▸ Exercises:
A. In the article below on the gastric bypass pill, by what percentage did the oral agent reduce the average glucose response in the animal experiments?
B. Proceed with the article below on the gastric bypass pill, writing on from its last sentence.

▸ Passage shown:

-------------------------

Gastric bypass "surgery in a pill" points to inspired new treatment for diabetes
While gastric-bypass, or bariatric, surgery can be a very successful weight-loss treatment option for those suffering from obesity, it has also been seen to be extraordinarily effective in reversing type 2 diabetes. An exciting new study from a team at Brigham and Women's Hospital has now demonstrated an oral agent that can potentially mimic the effects of bariatric surgery to reduce post-meal blood sugar spikes.
For some years, researchers have identified a connection between gastric-bypass surgery and the reversal of type 2 diabetes. The exact mechanism at play is still unclear, but it seems to operate independently of the weight loss that comes as a consequence of the procedure. One recent study comprising 20,000 patients found that gastric bypass surgery completely cured 84 percent of patients with type 2 diabetes.
The new research, at this stage only demonstrated in rats, involves an oral agent that can be swallowed and effectively coat the lining of the small intestine for a short period of time. In rat models it was found that this temporary intestinal barrier alters nutrient contact and lowers blood glucose response following a meal. In animal experiments after the oral agent was administered the average glucose response was reduced by 47 percent, and three hours later the effect disappeared, suggesting the temporary barrier had dissolved.
"What we've developed here is essentially, 'surgery in a pill,'" says Yuhan Lee, co-lead author on the study. "We've used a bioengineering approach to formulate a pill that has good adhesion properties and can attach nicely to the gut in a preclinical model. And after a couple of hours, its effects dissipate."

-------------------------

▸ Data for analysis:
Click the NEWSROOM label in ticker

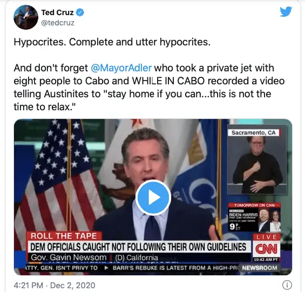(260, 268)
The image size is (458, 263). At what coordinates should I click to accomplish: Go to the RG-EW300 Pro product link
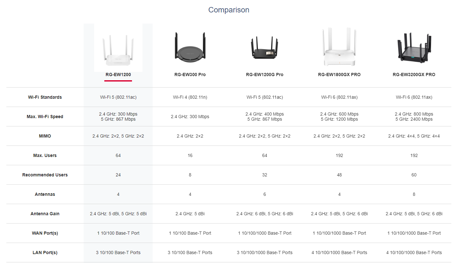point(190,75)
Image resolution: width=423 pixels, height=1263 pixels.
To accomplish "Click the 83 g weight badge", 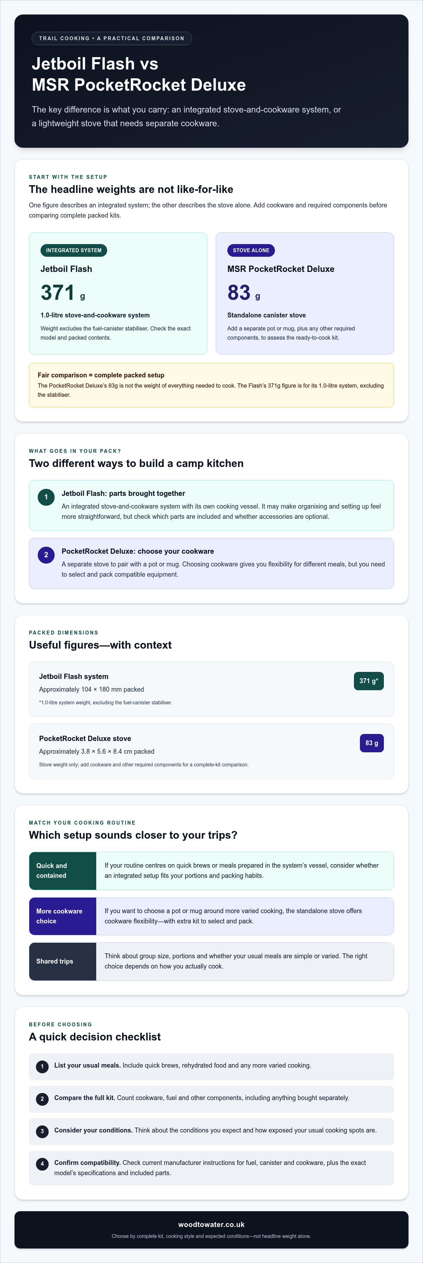I will 372,743.
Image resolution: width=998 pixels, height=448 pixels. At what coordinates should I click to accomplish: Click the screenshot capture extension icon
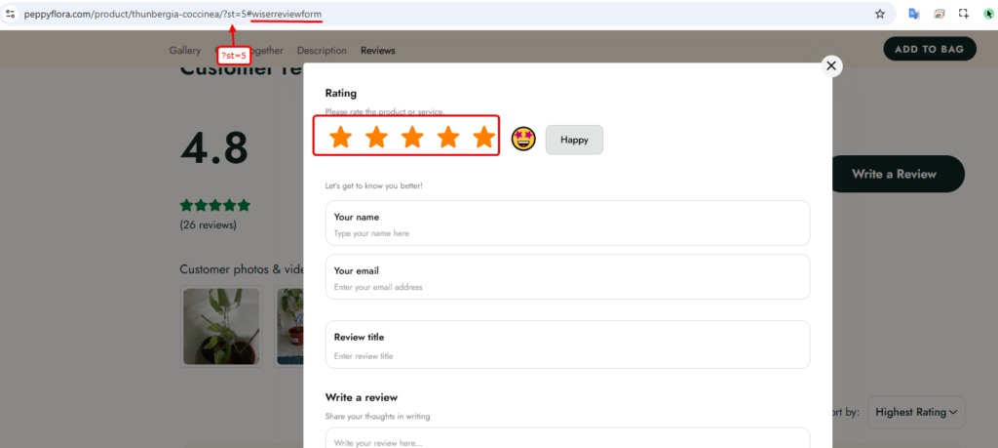[x=938, y=14]
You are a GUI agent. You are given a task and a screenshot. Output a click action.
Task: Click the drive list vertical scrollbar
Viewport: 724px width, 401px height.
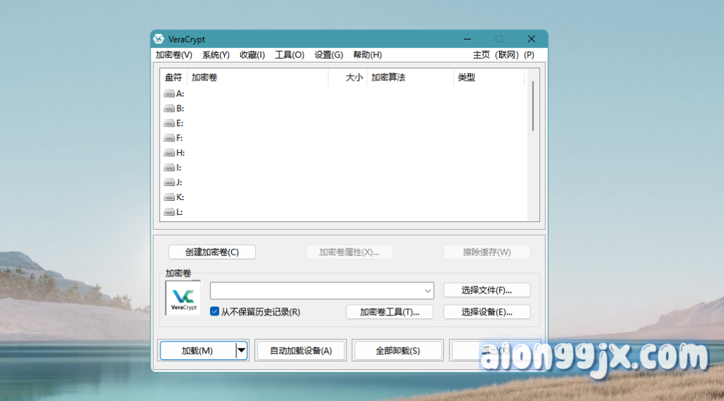532,106
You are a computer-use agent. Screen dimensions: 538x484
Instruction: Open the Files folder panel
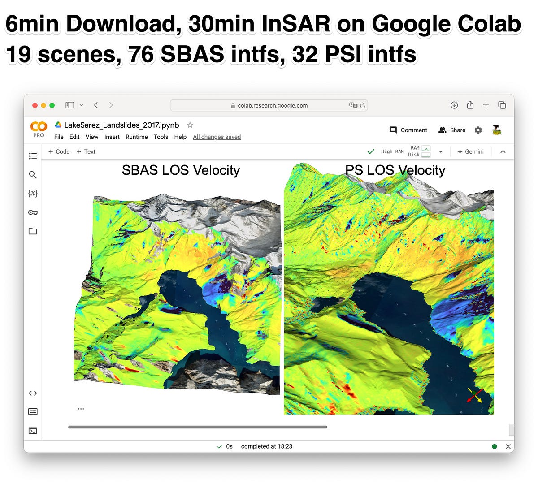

-------------------------

▸ Per-task answers:
A. By 47 percent.

B.
It is thought that gastric bypass surgery is effective in reversing type 2 diabetes as it improves glucose homeostasis by pushing digestion processes further into the intestine, which can fundamentally alter how the body absorbs nutrients. This new oral stomach-lining compound may effectively mimic this process without the need for major bariatric surgery.
Although the new substance has only been tested on rats so far, the researchers note that the primary compound used has already been approved by the FDA. The basis for the compound is called sucralfate, a drug already regularly used in humans to treat gastrointestinal ulcers.
As well as offering a potential breakthrough treatment for type 2 diabetes, the research could point to an entirely new drug delivery method that would allow for targeted delivery of substances to different points in the gastrointestinal tract.
The new research was published in the journal Nature Materials.